W niedzielę 10 kwietnia członkowie Koła Wykromet spotkali się w miejscowości Kłobukowice nad rzeką Wartą, by rozpocząć sezon wędkarski. Niestety kilkudniowe opady deszczu spowodowały gwałtowne podniesienie się stanu wody.
Warta wylała na łąki i w miejscu zbiórki wękarzy nie było możliwości rozegrania zawodów. Wszyscy uczestnicy przenieśli się kilka kilometrów dalej do Skrzydlowa, gdzie dzięki elektrowni wodnej, która wstrzymała napór rzeki, stan wody był nieco niższy.
Po wylosowaniu stron rzeki 28 uczestników rozpoczęło wędkowanie metodą spławikową lub gruntową. Niestety duży stan wody i zmiana pogody w nocy (przymrozki) spowodowały, że ryby – przynajmniej te większe – nie żerowały. Po 4,5 godzinach wędkowania złowiono tylko 5 ryb, które można było zgłosić do miary. Zawodnicy co prawda łapali sporo płoci, ale brakowało im do miary kilka milimetrów.

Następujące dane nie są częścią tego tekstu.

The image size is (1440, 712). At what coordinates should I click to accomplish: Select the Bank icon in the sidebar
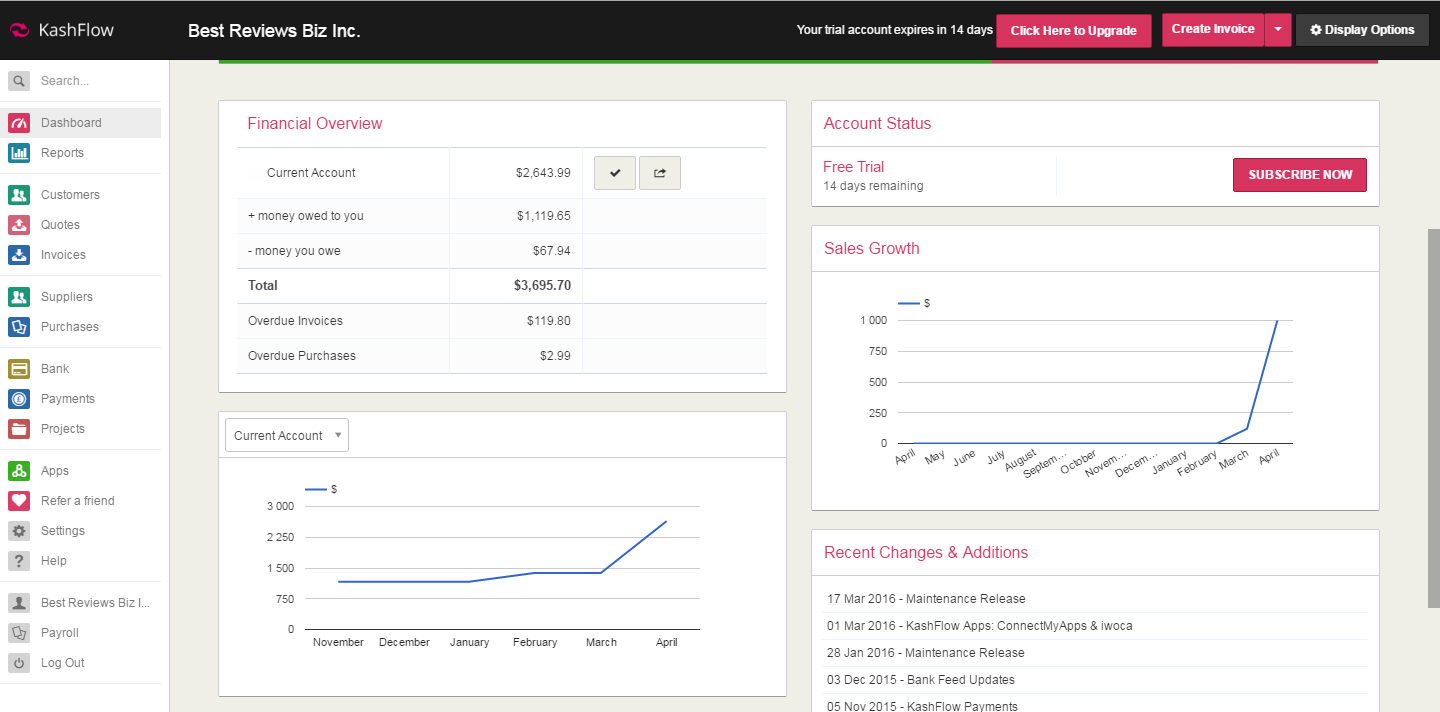(20, 368)
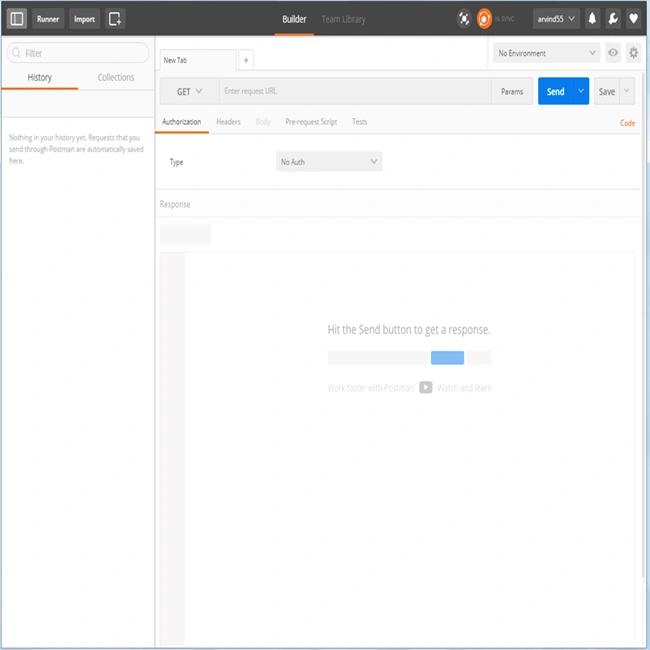Click the blue Send button
650x650 pixels.
click(x=555, y=91)
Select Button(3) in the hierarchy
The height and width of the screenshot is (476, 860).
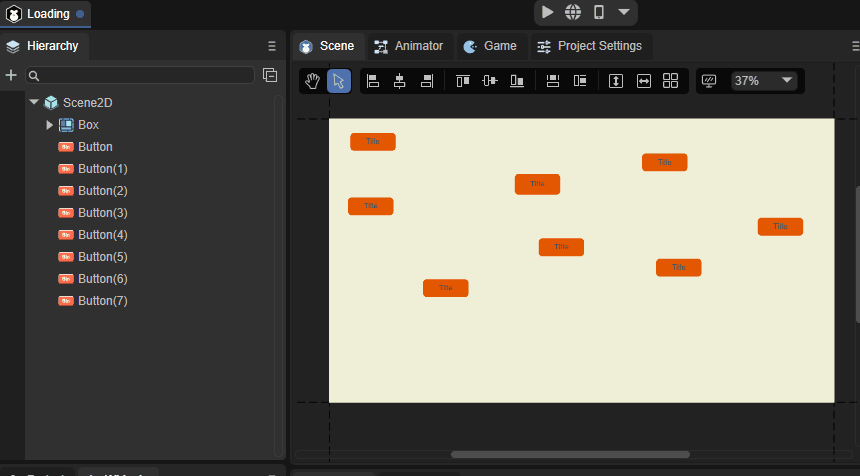102,213
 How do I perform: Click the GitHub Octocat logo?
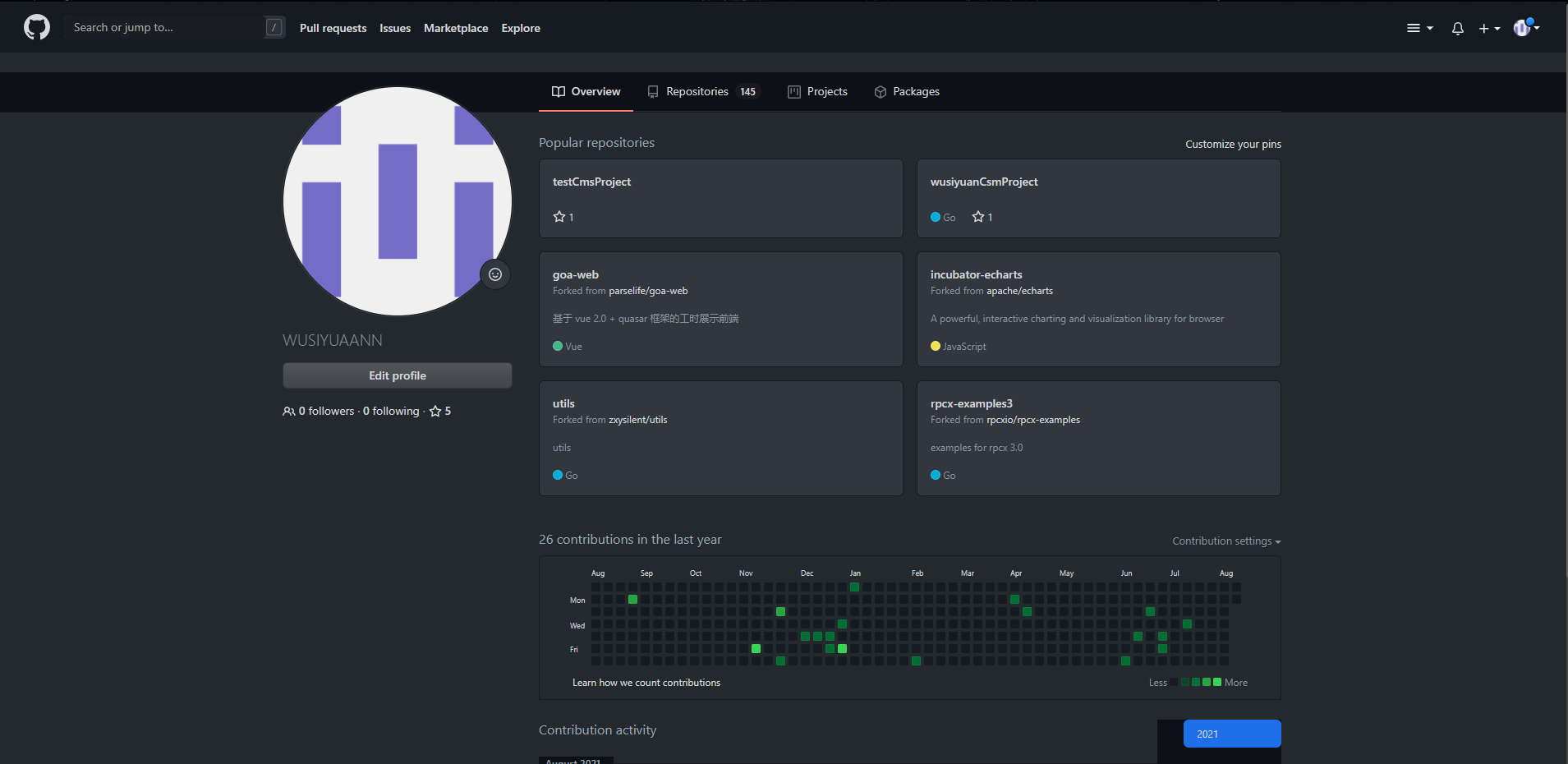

Po zakończonej rywalizacji przyszła pora na ognisko i kiełbaski oraz kaszankę z grilla, które przygotowała jak zwykle Bożenka Michalak. Gdy już wszyscy zaspokoili głód sędzia zawodów Paweł Klec ogłosił wyniki.
Najdłuższą rybę zawodów (płoć 19 cm) złowił Jerzy Ciężkowski. Tą rybą wygrał zawody i zdobył puchar Rzecznika Dyscyplinarnego, którym jest jego syn Piotr. Drugie miejsce zajął Janusz Ciastek, trzecie Jerzy Bekus, następny był Tomasz Kowalski, który wyprzedził Piotra Ciężkowskiego.
Należy się szacunek dla całej piątki, która w tych ciężkich warunkach potrafiła złowić miarowe ryby. Tak naprawdę wszyscy byli zwycięzcami, bo ich ryby różniły się tylko kilkoma milimetrami.